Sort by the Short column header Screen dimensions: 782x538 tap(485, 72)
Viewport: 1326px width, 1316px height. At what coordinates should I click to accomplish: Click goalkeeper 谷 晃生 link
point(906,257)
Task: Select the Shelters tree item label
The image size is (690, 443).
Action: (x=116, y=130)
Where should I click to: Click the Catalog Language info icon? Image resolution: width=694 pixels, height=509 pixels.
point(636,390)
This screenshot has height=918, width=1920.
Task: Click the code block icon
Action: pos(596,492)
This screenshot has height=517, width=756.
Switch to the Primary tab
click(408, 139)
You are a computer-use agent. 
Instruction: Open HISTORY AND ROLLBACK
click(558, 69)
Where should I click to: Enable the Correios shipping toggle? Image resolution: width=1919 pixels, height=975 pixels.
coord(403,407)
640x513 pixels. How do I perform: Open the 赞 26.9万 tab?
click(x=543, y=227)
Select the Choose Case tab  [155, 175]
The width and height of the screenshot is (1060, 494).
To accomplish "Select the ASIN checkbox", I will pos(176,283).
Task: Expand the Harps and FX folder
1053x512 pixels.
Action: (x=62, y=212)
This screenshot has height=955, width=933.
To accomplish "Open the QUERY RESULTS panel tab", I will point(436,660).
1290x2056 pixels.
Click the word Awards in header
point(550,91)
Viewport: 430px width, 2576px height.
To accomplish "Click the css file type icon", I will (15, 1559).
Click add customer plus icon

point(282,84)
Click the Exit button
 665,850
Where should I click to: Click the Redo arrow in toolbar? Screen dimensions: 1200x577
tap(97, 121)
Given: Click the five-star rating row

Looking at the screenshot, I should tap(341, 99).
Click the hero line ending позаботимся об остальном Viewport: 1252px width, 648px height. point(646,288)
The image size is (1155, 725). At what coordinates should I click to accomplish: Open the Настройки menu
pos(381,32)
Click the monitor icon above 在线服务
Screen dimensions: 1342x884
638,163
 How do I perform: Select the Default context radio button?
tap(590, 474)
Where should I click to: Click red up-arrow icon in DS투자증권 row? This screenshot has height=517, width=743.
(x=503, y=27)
- - -
### Exercise instructions:
Your task is to extract the lines running from the one with "The image size is (1155, 725)." to the end of the material, inclusive, copying each exactly and adding nothing.

### Final answer:
The image size is (1155, 725). At what coordinates should I click to accomplish: Open the Настройки menu
pos(381,32)
Click the monitor icon above 在线服务
Screen dimensions: 1342x884
638,163
 How do I perform: Select the Default context radio button?
tap(590, 474)
Where should I click to: Click red up-arrow icon in DS투자증권 row? This screenshot has height=517, width=743.
(x=503, y=27)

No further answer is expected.